--- START ---
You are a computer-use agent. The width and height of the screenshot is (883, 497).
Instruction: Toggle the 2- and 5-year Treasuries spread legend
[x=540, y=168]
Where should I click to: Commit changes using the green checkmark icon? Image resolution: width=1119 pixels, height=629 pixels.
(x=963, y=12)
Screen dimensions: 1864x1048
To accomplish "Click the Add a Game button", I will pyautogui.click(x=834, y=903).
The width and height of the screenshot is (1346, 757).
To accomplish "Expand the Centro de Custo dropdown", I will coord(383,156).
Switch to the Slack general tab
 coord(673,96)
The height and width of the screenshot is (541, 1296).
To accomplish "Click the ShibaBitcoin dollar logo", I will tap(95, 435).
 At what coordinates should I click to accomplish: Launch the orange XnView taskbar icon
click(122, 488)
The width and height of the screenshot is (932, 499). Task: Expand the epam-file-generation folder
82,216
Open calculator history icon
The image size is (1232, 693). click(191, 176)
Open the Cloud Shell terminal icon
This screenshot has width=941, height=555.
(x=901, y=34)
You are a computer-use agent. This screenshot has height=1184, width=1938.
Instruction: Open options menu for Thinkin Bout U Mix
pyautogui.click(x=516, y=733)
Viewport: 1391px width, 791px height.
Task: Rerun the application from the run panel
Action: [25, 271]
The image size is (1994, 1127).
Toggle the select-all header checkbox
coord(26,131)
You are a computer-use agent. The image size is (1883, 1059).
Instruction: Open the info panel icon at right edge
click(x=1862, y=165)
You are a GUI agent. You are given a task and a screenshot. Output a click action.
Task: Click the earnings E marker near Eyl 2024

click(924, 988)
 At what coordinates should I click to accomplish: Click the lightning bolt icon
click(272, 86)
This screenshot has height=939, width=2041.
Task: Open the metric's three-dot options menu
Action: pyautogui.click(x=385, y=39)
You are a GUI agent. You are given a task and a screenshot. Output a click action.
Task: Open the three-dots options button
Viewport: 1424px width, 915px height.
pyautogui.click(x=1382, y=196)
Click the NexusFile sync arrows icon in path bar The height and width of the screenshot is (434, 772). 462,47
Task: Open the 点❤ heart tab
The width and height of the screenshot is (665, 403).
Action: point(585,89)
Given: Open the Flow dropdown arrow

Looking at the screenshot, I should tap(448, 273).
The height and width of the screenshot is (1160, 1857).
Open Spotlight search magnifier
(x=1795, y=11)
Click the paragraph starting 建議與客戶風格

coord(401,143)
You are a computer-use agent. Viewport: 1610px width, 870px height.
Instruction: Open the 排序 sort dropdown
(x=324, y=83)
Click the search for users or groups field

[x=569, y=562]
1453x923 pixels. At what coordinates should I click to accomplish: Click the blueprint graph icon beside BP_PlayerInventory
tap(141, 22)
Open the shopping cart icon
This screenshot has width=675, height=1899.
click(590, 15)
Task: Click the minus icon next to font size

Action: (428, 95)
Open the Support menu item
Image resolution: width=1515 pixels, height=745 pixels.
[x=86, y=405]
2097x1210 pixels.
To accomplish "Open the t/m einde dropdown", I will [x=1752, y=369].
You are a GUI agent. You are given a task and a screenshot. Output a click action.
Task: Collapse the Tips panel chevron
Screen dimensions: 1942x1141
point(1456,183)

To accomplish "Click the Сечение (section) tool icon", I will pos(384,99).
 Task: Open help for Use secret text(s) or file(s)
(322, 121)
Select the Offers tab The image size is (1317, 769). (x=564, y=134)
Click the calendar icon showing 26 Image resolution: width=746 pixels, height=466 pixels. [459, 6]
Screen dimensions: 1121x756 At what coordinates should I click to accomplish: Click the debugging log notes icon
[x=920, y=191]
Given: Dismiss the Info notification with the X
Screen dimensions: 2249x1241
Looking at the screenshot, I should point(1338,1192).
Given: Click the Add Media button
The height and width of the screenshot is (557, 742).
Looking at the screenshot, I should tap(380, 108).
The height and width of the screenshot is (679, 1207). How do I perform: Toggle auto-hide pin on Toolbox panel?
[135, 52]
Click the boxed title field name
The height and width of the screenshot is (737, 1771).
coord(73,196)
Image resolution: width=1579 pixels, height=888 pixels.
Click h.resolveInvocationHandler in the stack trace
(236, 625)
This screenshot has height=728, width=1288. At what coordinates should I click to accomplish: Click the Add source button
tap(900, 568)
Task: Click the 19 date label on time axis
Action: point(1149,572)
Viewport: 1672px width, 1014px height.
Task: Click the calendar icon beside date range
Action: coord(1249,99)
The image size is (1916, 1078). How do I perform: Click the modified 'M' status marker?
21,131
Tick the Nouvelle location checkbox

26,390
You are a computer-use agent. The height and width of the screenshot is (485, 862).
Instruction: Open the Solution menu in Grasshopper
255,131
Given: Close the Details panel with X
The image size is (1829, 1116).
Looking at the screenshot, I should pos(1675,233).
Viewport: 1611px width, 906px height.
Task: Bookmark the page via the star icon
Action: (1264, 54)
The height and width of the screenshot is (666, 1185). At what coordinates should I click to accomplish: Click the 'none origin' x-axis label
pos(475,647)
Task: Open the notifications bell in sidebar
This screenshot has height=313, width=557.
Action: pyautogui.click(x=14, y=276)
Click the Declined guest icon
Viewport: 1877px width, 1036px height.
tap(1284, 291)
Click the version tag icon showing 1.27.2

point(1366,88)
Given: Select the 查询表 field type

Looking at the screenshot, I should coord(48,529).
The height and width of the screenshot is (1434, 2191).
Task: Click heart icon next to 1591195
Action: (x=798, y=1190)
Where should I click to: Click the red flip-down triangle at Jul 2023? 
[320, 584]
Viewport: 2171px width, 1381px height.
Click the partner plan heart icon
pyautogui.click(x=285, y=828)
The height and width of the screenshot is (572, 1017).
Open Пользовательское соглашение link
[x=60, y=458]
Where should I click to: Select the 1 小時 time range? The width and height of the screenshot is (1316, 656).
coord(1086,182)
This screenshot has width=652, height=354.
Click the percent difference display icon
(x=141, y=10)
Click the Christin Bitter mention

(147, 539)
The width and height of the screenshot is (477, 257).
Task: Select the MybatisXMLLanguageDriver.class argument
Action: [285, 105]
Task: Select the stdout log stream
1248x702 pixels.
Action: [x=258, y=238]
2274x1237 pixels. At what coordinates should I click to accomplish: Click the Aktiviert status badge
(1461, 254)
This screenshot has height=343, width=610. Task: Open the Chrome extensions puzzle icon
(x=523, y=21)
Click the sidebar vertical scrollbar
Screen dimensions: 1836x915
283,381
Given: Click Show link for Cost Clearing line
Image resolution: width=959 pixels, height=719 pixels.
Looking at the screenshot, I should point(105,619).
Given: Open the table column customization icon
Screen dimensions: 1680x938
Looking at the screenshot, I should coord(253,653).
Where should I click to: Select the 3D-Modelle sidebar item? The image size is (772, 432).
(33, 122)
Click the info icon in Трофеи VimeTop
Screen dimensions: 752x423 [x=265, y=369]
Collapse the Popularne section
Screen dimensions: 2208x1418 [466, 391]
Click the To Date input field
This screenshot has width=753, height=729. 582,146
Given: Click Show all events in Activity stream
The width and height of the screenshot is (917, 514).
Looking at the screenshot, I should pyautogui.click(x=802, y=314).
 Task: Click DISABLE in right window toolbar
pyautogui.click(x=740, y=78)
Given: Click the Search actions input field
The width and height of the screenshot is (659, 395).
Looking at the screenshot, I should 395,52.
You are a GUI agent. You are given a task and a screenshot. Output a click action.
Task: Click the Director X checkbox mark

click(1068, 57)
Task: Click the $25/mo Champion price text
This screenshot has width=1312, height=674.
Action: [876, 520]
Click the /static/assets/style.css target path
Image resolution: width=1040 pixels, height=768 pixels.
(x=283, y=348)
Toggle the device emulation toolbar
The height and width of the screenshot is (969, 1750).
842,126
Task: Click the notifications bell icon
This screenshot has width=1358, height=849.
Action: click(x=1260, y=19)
--- END ---
## Exercise prompt:
Take the entries above and copy them out exactly.

## Solution below:
You are a computer-use agent. The width and height of the screenshot is (883, 497).
Instruction: Toggle the 2- and 5-year Treasuries spread legend
[x=540, y=168]
Where should I click to: Commit changes using the green checkmark icon? Image resolution: width=1119 pixels, height=629 pixels.
(x=963, y=12)
Screen dimensions: 1864x1048
To accomplish "Click the Add a Game button", I will pyautogui.click(x=834, y=903).
The width and height of the screenshot is (1346, 757).
To accomplish "Expand the Centro de Custo dropdown", I will coord(383,156).
Switch to the Slack general tab
 coord(673,96)
The height and width of the screenshot is (541, 1296).
To accomplish "Click the ShibaBitcoin dollar logo", I will tap(95, 435).
 At what coordinates should I click to accomplish: Launch the orange XnView taskbar icon
click(122, 488)
The width and height of the screenshot is (932, 499). Task: Expand the epam-file-generation folder
82,216
Open calculator history icon
The image size is (1232, 693). click(191, 176)
Open the Cloud Shell terminal icon
This screenshot has width=941, height=555.
(x=901, y=34)
You are a computer-use agent. This screenshot has height=1184, width=1938.
Instruction: Open options menu for Thinkin Bout U Mix
pyautogui.click(x=516, y=733)
Viewport: 1391px width, 791px height.
Task: Rerun the application from the run panel
Action: [25, 271]
The image size is (1994, 1127).
Toggle the select-all header checkbox
coord(26,131)
You are a computer-use agent. The image size is (1883, 1059).
Instruction: Open the info panel icon at right edge
click(x=1862, y=165)
You are a GUI agent. You are given a task and a screenshot. Output a click action.
Task: Click the earnings E marker near Eyl 2024

click(924, 988)
 At what coordinates should I click to accomplish: Click the lightning bolt icon
click(272, 86)
This screenshot has height=939, width=2041.
Task: Open the metric's three-dot options menu
Action: pyautogui.click(x=385, y=39)
You are a GUI agent. You are given a task and a screenshot. Output a click action.
Task: Open the three-dots options button
Viewport: 1424px width, 915px height.
pyautogui.click(x=1382, y=196)
Click the NexusFile sync arrows icon in path bar The height and width of the screenshot is (434, 772). 462,47
Task: Open the 点❤ heart tab
The width and height of the screenshot is (665, 403).
Action: point(585,89)
Given: Open the Flow dropdown arrow

Looking at the screenshot, I should tap(448, 273).
The height and width of the screenshot is (1160, 1857).
Open Spotlight search magnifier
(x=1795, y=11)
Click the paragraph starting 建議與客戶風格

coord(401,143)
You are a computer-use agent. Viewport: 1610px width, 870px height.
Instruction: Open the 排序 sort dropdown
(x=324, y=83)
Click the search for users or groups field

[x=569, y=562]
1453x923 pixels. At what coordinates should I click to accomplish: Click the blueprint graph icon beside BP_PlayerInventory
tap(141, 22)
Open the shopping cart icon
This screenshot has width=675, height=1899.
click(590, 15)
Task: Click the minus icon next to font size

Action: (428, 95)
Open the Support menu item
Image resolution: width=1515 pixels, height=745 pixels.
[x=86, y=405]
2097x1210 pixels.
To accomplish "Open the t/m einde dropdown", I will [x=1752, y=369].
You are a GUI agent. You are given a task and a screenshot. Output a click action.
Task: Collapse the Tips panel chevron
Screen dimensions: 1942x1141
point(1456,183)

To accomplish "Click the Сечение (section) tool icon", I will pos(384,99).
 Task: Open help for Use secret text(s) or file(s)
(322, 121)
Select the Offers tab The image size is (1317, 769). (x=564, y=134)
Click the calendar icon showing 26 Image resolution: width=746 pixels, height=466 pixels. [459, 6]
Screen dimensions: 1121x756 At what coordinates should I click to accomplish: Click the debugging log notes icon
[x=920, y=191]
Given: Dismiss the Info notification with the X
Screen dimensions: 2249x1241
Looking at the screenshot, I should point(1338,1192).
Given: Click the Add Media button
The height and width of the screenshot is (557, 742).
Looking at the screenshot, I should tap(380, 108).
The height and width of the screenshot is (679, 1207). How do I perform: Toggle auto-hide pin on Toolbox panel?
[135, 52]
Click the boxed title field name
The height and width of the screenshot is (737, 1771).
coord(73,196)
Image resolution: width=1579 pixels, height=888 pixels.
Click h.resolveInvocationHandler in the stack trace
(236, 625)
This screenshot has height=728, width=1288. At what coordinates should I click to accomplish: Click the Add source button
tap(900, 568)
Task: Click the 19 date label on time axis
Action: point(1149,572)
Viewport: 1672px width, 1014px height.
Task: Click the calendar icon beside date range
Action: coord(1249,99)
The image size is (1916, 1078). How do I perform: Click the modified 'M' status marker?
21,131
Tick the Nouvelle location checkbox

26,390
You are a computer-use agent. The height and width of the screenshot is (485, 862).
Instruction: Open the Solution menu in Grasshopper
255,131
Given: Close the Details panel with X
The image size is (1829, 1116).
Looking at the screenshot, I should pos(1675,233).
Viewport: 1611px width, 906px height.
Task: Bookmark the page via the star icon
Action: (1264, 54)
The height and width of the screenshot is (666, 1185). At what coordinates should I click to accomplish: Click the 'none origin' x-axis label
pos(475,647)
Task: Open the notifications bell in sidebar
This screenshot has height=313, width=557.
Action: pyautogui.click(x=14, y=276)
Click the Declined guest icon
Viewport: 1877px width, 1036px height.
tap(1284, 291)
Click the version tag icon showing 1.27.2

point(1366,88)
Given: Select the 查询表 field type

Looking at the screenshot, I should coord(48,529).
The height and width of the screenshot is (1434, 2191).
Task: Click heart icon next to 1591195
Action: (x=798, y=1190)
Where should I click to: Click the red flip-down triangle at Jul 2023? 
[320, 584]
Viewport: 2171px width, 1381px height.
Click the partner plan heart icon
pyautogui.click(x=285, y=828)
The height and width of the screenshot is (572, 1017).
Open Пользовательское соглашение link
[x=60, y=458]
Where should I click to: Select the 1 小時 time range? The width and height of the screenshot is (1316, 656).
coord(1086,182)
This screenshot has width=652, height=354.
Click the percent difference display icon
(x=141, y=10)
Click the Christin Bitter mention

(147, 539)
The width and height of the screenshot is (477, 257).
Task: Select the MybatisXMLLanguageDriver.class argument
Action: [285, 105]
Task: Select the stdout log stream
1248x702 pixels.
Action: [x=258, y=238]
2274x1237 pixels. At what coordinates should I click to accomplish: Click the Aktiviert status badge
(1461, 254)
This screenshot has height=343, width=610. Task: Open the Chrome extensions puzzle icon
(x=523, y=21)
Click the sidebar vertical scrollbar
Screen dimensions: 1836x915
283,381
Given: Click Show link for Cost Clearing line
Image resolution: width=959 pixels, height=719 pixels.
Looking at the screenshot, I should point(105,619).
Given: Open the table column customization icon
Screen dimensions: 1680x938
Looking at the screenshot, I should coord(253,653).
Where should I click to: Select the 3D-Modelle sidebar item? The image size is (772, 432).
(33, 122)
Click the info icon in Трофеи VimeTop
Screen dimensions: 752x423 [x=265, y=369]
Collapse the Popularne section
Screen dimensions: 2208x1418 [466, 391]
Click the To Date input field
This screenshot has width=753, height=729. 582,146
Given: Click Show all events in Activity stream
The width and height of the screenshot is (917, 514).
Looking at the screenshot, I should pyautogui.click(x=802, y=314).
 Task: Click DISABLE in right window toolbar
pyautogui.click(x=740, y=78)
Given: Click the Search actions input field
The width and height of the screenshot is (659, 395).
Looking at the screenshot, I should 395,52.
You are a GUI agent. You are given a task and a screenshot. Output a click action.
Task: Click the Director X checkbox mark

click(1068, 57)
Task: Click the $25/mo Champion price text
This screenshot has width=1312, height=674.
Action: [876, 520]
Click the /static/assets/style.css target path
Image resolution: width=1040 pixels, height=768 pixels.
(x=283, y=348)
Toggle the device emulation toolbar
The height and width of the screenshot is (969, 1750).
842,126
Task: Click the notifications bell icon
This screenshot has width=1358, height=849.
Action: click(x=1260, y=19)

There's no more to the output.